As the letter goes on, we are reminded of his earlier correspondence with Coleridge. 

Writing to you, I may say that the 2d vol. has no such pieces as the three I enumerated. It is full of original thinking and an observing mind, but it does not often make you laugh or cry. – It too artfully aims at simplicity of expression.  And you sometimes doubt if Simplicity be not a cover for Poverty.  The best piece in it … [is She Dwelt among the untrodden ways].  This is choice and genuine, and so are many, many more.  But one does not like to have ’em rammed down one’s throat.  “Pray, take it – it’s very good – let me help you – eat faster.”

Charles Lamb’s back might “tingle with the northern castigation”; but he was unrepentant.

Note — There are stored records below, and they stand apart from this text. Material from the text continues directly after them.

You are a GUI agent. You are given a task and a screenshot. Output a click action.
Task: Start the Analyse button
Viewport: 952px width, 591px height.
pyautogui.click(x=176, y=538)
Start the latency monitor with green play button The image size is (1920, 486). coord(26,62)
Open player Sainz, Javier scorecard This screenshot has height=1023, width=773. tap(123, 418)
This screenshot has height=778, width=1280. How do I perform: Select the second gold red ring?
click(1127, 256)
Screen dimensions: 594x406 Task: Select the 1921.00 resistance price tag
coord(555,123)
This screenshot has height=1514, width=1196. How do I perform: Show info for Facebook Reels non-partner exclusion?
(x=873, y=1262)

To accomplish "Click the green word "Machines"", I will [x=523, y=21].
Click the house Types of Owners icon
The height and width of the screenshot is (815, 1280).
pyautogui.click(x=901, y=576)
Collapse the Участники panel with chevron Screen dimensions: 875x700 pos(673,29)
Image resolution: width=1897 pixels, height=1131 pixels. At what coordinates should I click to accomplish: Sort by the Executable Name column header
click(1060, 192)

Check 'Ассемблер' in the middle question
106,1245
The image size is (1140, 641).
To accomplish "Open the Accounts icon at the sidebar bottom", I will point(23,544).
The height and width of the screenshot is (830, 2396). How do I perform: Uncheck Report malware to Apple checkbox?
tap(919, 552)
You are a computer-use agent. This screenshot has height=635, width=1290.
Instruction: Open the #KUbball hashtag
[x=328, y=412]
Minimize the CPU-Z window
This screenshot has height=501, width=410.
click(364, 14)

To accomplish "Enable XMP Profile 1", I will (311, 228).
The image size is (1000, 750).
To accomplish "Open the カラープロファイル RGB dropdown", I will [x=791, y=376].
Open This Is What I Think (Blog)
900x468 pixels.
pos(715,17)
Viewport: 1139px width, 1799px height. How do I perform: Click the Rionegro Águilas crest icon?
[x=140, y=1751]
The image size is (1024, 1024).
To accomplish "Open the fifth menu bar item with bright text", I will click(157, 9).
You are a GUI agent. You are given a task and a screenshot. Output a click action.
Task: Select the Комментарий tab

There are some very puzzling things about the annus mirabilis and the origin of Lyrical Ballads.  One thing is that The Ancient Mariner and practically all Coleridge’s best poems for that period were finished before Wordsworth started writing Lyrical Ballads in March or April 1798.  We should like to know much more in detail about that early impetuous release of Coleridge’s poetic energy between the Wordsworths’ arrival in July and the beginning of The Ancient Mariner in November.  Much of it was abortive – The Brook, The Wanderings of Cain, The Three Graves, The Ballad of the Dark Ladie – abortive in themselves but, judging from the final outcome, not fruitless.  All played their part in exercising his imagination in its mysterious shaping and selecting, in refining his ear to the deft management of words and the decent liturgical movement of rhythms.  But as far as we know there was no clear-cut stylistic decision; no directive addressed to himself as operative, from himself as chairman of the board of directors.  His movement is impetuous and energetic but apparently random; his way of mind (in a favourite image of his) is like a cloud of starlings on the wing.  Yet the starlings, at one moment a shapeless cloud, will suddenly turn like one bird, as though at a word of command imperiously uttered and with cheerful alacrity obeyed.  In this way Coleridge’s mind, circling and wheeling in an indolent fancy, suddenly becomes intent, stoops, fascinated at the marvellous hint of a vision and the body of a vision; all its powers concentrated, at full stretch, responsive as a fiddle-string.  Precisely how this happened we do not know, and shall never know.  But one thing is sure: that Coleridge was launched forth upon his marvellous year with vision clarified and energies redirected by his fruitful nine-months’ correspondence with Charles Lamb.

 



[1] See “Coleridge and Southey in Bristol, 1795”, Review of English Studies I (1950), 324-40.